Aussi avais-je donné dans cet ouvrage la formule suivante : Un prix est correct s'il permet, à celui qui a fabriqué un produit, d'obtenir une somme suffisant à satisfaire ses besoins, y compris ceux de sa famille, pendant tout le temps nécessaire à l'élaboration d'un produit semblable. Cette formule, aussi abstraite soit-elle, est néanmoins exhaustive.
Il s'agit, lors de l'élaboration de telles formules qu'elles contiennent réellement toutes les particularités concrètes. Et je pense que cette formule est aussi satisfaisante, pour l'économie, que le théorème de Pythagore l'est par exemple pour tous les triangles rectangles. Or, dans le théorème en question, on doit faire entrer toutes les longueurs possibles des côtés du triangle, tandis que la formule du prix correct doit contenir un nombre de facteurs bien plus élevé. Comprendre comment faire entrer dans cette formule l'entier du processus économique, c'est pratiquer la science économique.

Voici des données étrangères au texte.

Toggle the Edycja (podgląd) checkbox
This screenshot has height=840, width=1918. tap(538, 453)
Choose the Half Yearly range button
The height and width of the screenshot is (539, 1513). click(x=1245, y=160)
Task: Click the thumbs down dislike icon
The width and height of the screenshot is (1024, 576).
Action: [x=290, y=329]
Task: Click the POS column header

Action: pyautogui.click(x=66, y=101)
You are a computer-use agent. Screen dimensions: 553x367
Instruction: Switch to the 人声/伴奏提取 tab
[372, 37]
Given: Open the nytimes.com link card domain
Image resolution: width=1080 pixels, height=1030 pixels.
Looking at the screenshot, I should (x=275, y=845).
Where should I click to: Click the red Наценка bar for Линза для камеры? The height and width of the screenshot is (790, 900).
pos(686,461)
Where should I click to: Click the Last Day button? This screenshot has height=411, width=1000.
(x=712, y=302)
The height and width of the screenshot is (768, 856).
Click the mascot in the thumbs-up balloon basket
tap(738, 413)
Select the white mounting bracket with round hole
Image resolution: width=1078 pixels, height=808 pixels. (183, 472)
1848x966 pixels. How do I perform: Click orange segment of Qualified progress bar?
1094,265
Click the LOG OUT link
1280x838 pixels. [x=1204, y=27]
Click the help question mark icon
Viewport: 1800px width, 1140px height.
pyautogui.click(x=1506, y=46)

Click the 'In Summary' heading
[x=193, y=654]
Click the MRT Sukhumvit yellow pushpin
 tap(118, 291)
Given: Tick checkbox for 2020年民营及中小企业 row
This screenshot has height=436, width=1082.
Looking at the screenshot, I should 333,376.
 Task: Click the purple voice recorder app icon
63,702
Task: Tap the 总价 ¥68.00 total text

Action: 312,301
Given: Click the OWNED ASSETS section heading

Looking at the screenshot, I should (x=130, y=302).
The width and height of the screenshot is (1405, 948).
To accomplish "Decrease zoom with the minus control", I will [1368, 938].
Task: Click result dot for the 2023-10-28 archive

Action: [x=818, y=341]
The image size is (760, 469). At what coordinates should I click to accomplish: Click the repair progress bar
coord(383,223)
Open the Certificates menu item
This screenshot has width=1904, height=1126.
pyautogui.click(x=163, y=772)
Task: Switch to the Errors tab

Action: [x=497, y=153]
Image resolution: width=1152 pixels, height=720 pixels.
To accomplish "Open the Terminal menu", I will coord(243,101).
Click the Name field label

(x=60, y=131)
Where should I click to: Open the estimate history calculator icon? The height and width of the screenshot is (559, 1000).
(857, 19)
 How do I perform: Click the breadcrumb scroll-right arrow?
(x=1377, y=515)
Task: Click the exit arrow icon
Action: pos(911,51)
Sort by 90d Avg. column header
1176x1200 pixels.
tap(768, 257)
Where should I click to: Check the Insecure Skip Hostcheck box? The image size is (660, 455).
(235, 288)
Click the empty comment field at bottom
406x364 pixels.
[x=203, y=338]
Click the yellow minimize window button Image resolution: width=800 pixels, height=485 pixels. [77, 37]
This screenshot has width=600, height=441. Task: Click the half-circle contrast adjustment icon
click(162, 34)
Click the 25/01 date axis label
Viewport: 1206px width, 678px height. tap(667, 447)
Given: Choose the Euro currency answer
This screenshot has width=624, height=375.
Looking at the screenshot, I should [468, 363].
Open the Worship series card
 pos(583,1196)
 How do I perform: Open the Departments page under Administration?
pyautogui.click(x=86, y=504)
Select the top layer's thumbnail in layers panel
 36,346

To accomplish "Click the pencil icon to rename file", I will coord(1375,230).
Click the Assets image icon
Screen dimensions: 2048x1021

Je voudrais partir aujourd'hui d'un aspect essentiel de cette formule. En effet, je n'y fais pas intervenir le passé, mais le futur. J'insiste expressément : la contre-valeur doit assurer les besoins à venir, jusqu'au moment où aura été créé un même produit. C'est un point essentiel de cette formule. Si l'on exigeait la contre-valeur d'un produit déjà fabriqué en fonction de son coût actuel, qui correspond d'une certaine manière à des processus économiques, il se pourrait très bien que le producteur ne reçoive, par exemple, que les cinq sixièmes, car les processus économiques poursuivent leur marche du passé vers le futur en se modifiant. Prétendre établir quoi que ce soit sur la seule foi du passé c'est, à coup sûr, le moyen de se fourvoyer en matière d'économie. Car le propre de l'activité économique est justement de mettre en œuvre les processus futurs liés à ce qui précède. Si nous utilisons les processus du passé pour mettre en œuvre ceux de l'avenir, les valeurs se modifieront éventuellement de manière significative, car les valeurs se déplacent constamment. Il s'agit donc, dans ma formule, avant tout de ceci : le temps consacré à la fabrication d'une paire de bottes mise en vente n'a absolument aucune importance au regard de l'économie, ce qui compte c'est le temps nécessaire à la confection d'une nouvelle paire. Voilà de quoi il retourne dans cette formule, et nous devons maintenant nous appliquer à la comprendre au sens le plus large possible dans le processus économique.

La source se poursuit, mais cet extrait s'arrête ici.